Stored data entries:
+===+
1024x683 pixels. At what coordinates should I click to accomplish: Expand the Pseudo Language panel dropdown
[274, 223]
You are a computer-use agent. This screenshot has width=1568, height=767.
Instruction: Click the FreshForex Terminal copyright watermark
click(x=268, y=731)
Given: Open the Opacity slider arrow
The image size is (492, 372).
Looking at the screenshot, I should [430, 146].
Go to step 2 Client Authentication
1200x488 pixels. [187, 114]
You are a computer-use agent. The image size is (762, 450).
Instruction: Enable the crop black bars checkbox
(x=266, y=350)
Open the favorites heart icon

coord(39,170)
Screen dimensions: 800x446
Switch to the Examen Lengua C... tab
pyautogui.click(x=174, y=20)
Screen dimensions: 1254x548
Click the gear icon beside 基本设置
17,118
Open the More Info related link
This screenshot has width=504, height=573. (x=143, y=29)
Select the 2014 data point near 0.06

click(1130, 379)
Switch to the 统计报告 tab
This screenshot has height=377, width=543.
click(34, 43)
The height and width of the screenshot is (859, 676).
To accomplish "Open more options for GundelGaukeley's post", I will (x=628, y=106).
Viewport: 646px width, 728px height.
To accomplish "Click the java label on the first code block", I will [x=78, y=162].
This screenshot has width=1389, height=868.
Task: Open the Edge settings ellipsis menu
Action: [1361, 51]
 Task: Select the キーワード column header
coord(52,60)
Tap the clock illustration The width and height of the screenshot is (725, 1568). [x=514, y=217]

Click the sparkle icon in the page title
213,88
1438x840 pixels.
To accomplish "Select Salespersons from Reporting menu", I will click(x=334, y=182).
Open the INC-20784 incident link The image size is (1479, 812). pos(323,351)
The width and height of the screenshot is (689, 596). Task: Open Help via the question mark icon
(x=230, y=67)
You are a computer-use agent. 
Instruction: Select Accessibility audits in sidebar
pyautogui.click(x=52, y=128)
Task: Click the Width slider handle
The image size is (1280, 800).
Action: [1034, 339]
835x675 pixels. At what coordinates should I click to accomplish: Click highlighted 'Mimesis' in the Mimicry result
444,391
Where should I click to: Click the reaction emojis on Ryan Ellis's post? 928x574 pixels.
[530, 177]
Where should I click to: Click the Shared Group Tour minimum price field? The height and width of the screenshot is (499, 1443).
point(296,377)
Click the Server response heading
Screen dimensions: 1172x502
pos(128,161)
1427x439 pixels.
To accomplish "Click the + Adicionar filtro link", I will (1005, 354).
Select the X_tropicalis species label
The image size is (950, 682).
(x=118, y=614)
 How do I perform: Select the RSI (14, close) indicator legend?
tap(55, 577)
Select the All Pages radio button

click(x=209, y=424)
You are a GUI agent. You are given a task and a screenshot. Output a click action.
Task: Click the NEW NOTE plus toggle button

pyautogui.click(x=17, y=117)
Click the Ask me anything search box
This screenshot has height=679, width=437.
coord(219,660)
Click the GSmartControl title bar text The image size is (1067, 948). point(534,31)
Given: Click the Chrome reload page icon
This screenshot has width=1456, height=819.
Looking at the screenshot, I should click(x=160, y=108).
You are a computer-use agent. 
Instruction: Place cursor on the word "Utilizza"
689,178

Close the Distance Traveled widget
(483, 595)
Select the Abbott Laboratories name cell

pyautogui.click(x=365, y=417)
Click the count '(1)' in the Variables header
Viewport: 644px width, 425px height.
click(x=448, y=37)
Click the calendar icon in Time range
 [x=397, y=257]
+===+
**WHAT YOU NEED TO DO:**
Give back the line containing "1427x439 pixels." and all the lines after it through the end of the records, unchanged.

**RESPONSE TO THIS EXERCISE:**
1427x439 pixels.
To accomplish "Click the + Adicionar filtro link", I will (1005, 354).
Select the X_tropicalis species label
The image size is (950, 682).
(x=118, y=614)
 How do I perform: Select the RSI (14, close) indicator legend?
tap(55, 577)
Select the All Pages radio button

click(x=209, y=424)
You are a GUI agent. You are given a task and a screenshot. Output a click action.
Task: Click the NEW NOTE plus toggle button

pyautogui.click(x=17, y=117)
Click the Ask me anything search box
This screenshot has height=679, width=437.
coord(219,660)
Click the GSmartControl title bar text The image size is (1067, 948). point(534,31)
Given: Click the Chrome reload page icon
This screenshot has width=1456, height=819.
Looking at the screenshot, I should click(x=160, y=108).
You are a computer-use agent. 
Instruction: Place cursor on the word "Utilizza"
689,178

Close the Distance Traveled widget
(483, 595)
Select the Abbott Laboratories name cell

pyautogui.click(x=365, y=417)
Click the count '(1)' in the Variables header
Viewport: 644px width, 425px height.
click(x=448, y=37)
Click the calendar icon in Time range
 [x=397, y=257]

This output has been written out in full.